You are never required to say these are all the errors that might escape from
a call to me. And that’s because you’re allowed to ignore errors.
I’ve sometimes advocated that, no, you’re not allowed to ignore
any error. You can reclassify an error and report it back up, but you’ve
got to get it in the loop.
Security exceptions in many cases require special handling, so that they may be softened before returning any data to a client or log file. The programming langauge support for error detection, softening, and reporting is pathetic, programmers must literally grow their own wheat to make bread in this case.
SB One of the interesting aspects of this is the
trade-off between how long it takes to detect something and how much
time you really have to recover in the system.
BL And what it means to remove the failed
component, because there is a split brain problem that I think you’re
out and you think I’m out. Who’s in charge?
SB Right, and while they’re arguing about it, nothing is happening.
BL That’s also possible, although some of these
systems can continue service. It’s rare that a distributed system needs
the participation of all active members to perform a single action.
There is also the issue of dealing out the failed members. If there are
five of us and four of us think that you’re dead, the next thing to do
is make sure you’re dead by putting three more bullets in you.
We see that particularly in the area of shared management of disks,
where you have two processors, two systems, connected to the same set
of storage. The problem is that if one system is going to take over the
storage for the other system, then the first system better not be using
the storage anymore. We actually find architectural facilities in the
storage subsystems for freezing out participants—so-called fencing
facilities.
So if I think you’re dead and I want to take over your use and
responsibility for the storage, the first thing I want to do is tell
the storage, “Pay no attention to him anymore. I’m in charge now.” If
you were to continue to use the storage while I blithely go forward and
think I’m the one who’s in charge of it, terrible things can happen.
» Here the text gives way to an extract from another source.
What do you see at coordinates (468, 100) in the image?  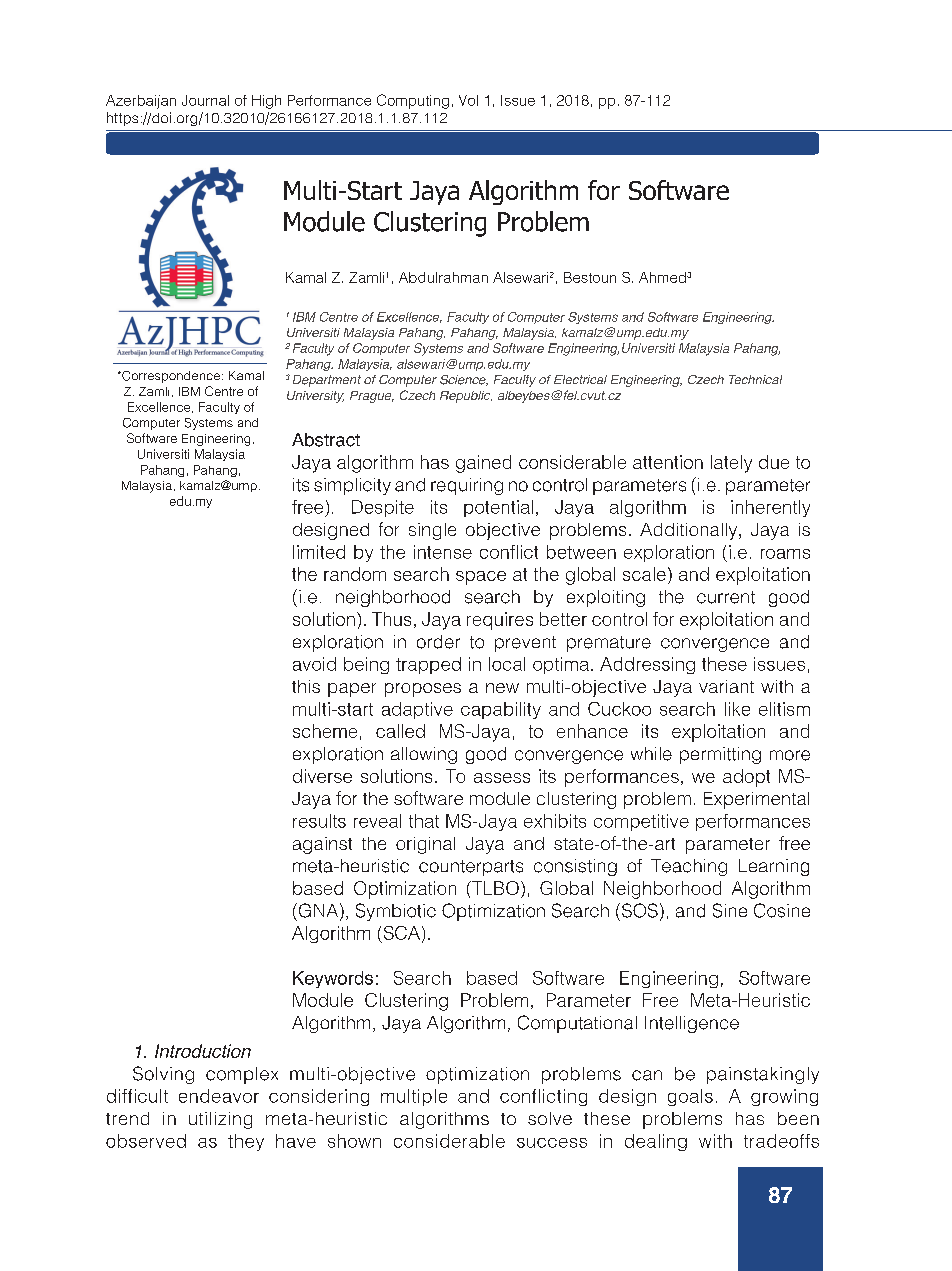 I see `Vol` at bounding box center [468, 100].
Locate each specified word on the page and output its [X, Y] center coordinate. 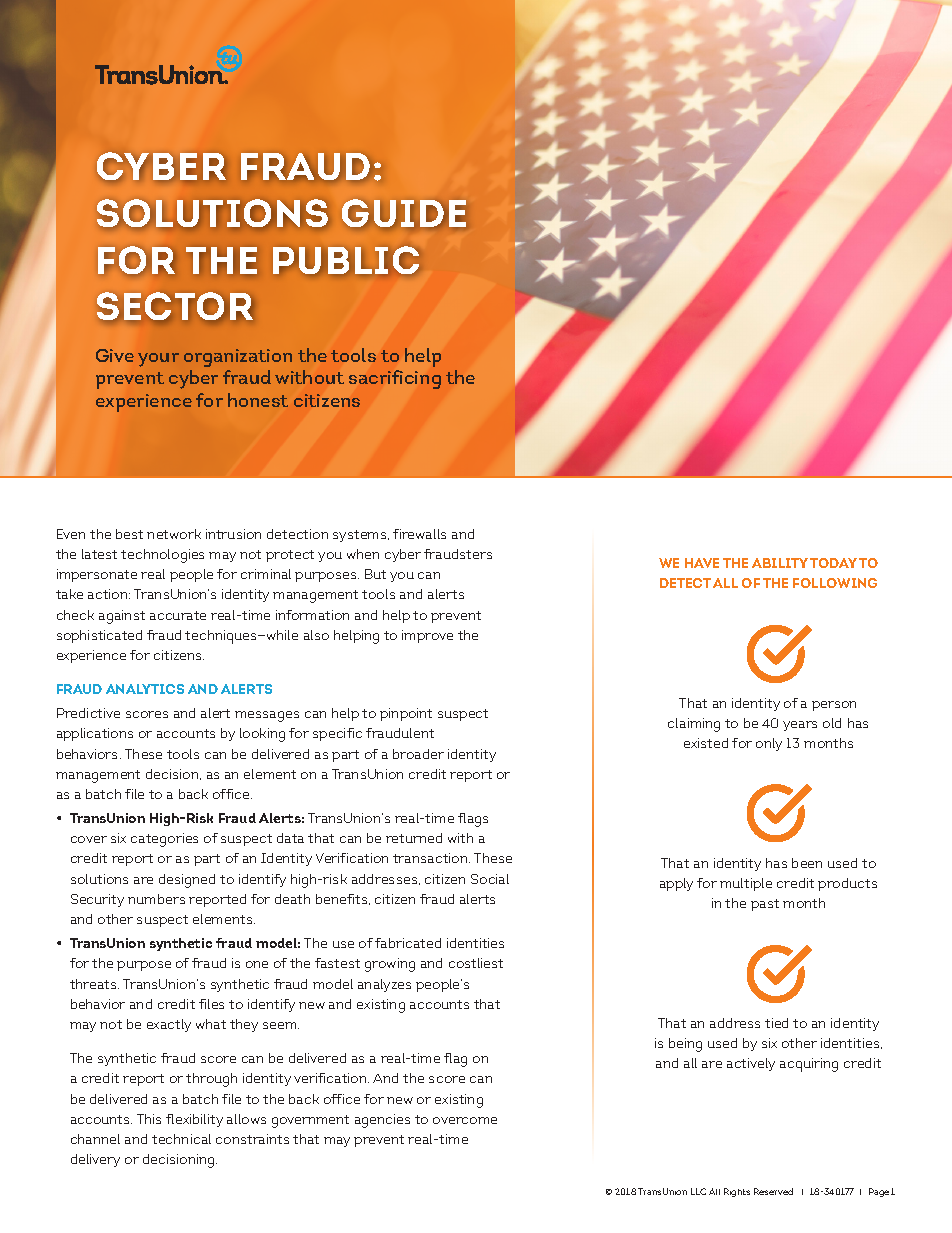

There are two aspects of collaboration in distributed systems. One is
figure out who’s playing, and the second one is, if someone now is
considered not playing, make damn sure somehow that they’re not
playing.
This lesson applies to a lot of security in distirbuted system, including authentication systems, SE(I)Ms, XML gateways, and a lot more. Part of the solution is to attempt to use tools, for example a STS, enabling "security" to not function as some dualistic boolean, but rather a composeable domain, with its own rules, behavior, and logic to adapt to these situations, since the languages and servers are not able without a tremndous amount of fu. Remember that Survivability has three R's: Resistance, Recognition, and Recovery, the Anasazi certainly did.